Local planning officials say they have most of the funding in hand to create a giant no-whistles-allowed "quiet zone" from Miami to West Palm Beach. It could be a big quality-of-life improvement for South Floridians who live and work along the Florida East Coast railway tracks.
For All Aboard Florida, the company that's building a new passenger rail line from Miami through Broward and Palm Beach counties to Orlando, this is a big deal that could placate some of its critics.
In a quiet zone, a railroad engineer is not allowed to blow the train's whistle unless there's a real emergency. But to win the quiet-zone designation, all the rail crossings in the zone have to be upgraded to enhanced safety standards. All Aboard Florida chief operating officer Don Robinson says the company is prepared to upgrade about 200 crossings between Hallandale Beach and West Palm Beach to quiet zone standards at a cost of about $60 million.
Planning for the Miami-Dade zone, from Miami to Aventura, is still underway.

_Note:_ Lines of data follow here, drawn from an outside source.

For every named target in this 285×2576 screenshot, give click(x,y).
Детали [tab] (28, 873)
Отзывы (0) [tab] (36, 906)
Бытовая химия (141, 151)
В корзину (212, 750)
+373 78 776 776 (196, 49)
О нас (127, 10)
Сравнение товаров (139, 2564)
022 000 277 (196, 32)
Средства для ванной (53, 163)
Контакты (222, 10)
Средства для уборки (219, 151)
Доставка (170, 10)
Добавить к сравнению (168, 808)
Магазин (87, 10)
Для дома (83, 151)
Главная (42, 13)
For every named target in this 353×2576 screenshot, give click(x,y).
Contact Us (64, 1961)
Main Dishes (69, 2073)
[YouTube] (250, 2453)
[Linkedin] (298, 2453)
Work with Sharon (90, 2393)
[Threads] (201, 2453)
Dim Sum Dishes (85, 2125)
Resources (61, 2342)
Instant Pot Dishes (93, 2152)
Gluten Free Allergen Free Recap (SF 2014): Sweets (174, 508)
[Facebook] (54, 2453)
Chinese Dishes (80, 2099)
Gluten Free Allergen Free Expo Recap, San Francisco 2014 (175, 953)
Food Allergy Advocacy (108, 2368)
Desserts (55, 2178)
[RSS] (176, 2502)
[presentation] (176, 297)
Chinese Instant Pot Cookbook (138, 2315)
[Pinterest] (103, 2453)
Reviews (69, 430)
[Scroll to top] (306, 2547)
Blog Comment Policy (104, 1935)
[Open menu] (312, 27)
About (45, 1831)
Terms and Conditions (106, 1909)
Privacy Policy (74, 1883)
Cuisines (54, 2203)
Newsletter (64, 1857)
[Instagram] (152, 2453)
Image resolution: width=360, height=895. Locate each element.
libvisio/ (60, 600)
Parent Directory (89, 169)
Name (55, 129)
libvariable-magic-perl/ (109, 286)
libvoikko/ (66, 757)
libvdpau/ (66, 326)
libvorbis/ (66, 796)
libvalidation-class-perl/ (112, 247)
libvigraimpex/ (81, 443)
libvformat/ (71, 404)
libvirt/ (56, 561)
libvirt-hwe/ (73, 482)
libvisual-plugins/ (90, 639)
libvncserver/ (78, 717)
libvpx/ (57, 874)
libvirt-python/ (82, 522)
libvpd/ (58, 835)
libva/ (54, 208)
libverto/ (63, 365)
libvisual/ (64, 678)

Without quiet zones? "Those horns will be going off all day long, irritating the daylights out of the residents and the businesses." -- Richard Blattner
Opponents of the passenger rail line worry that the line's 16 trains a day will be too noisy to live with. And Blattner says that doesn’t even count the 14 freight trains that also pass every day and are soon to double.
"If you added another 14, up to 28 trains a day, plus All Aboard Florida's 16 trains, those horns will be going off all day long, irritating the daylights out of the residents and the businesses that are around here. That won’t be necessary now because we're going to have the quiet zones," says Richard Blattner, chairman of the Broward County Metropolitan Planning Organization.
All Aboard Florida is expected to begin service in 2016. The quiet zones still require federal approval but railway officials say they expect to be ready by the time the first trains roll.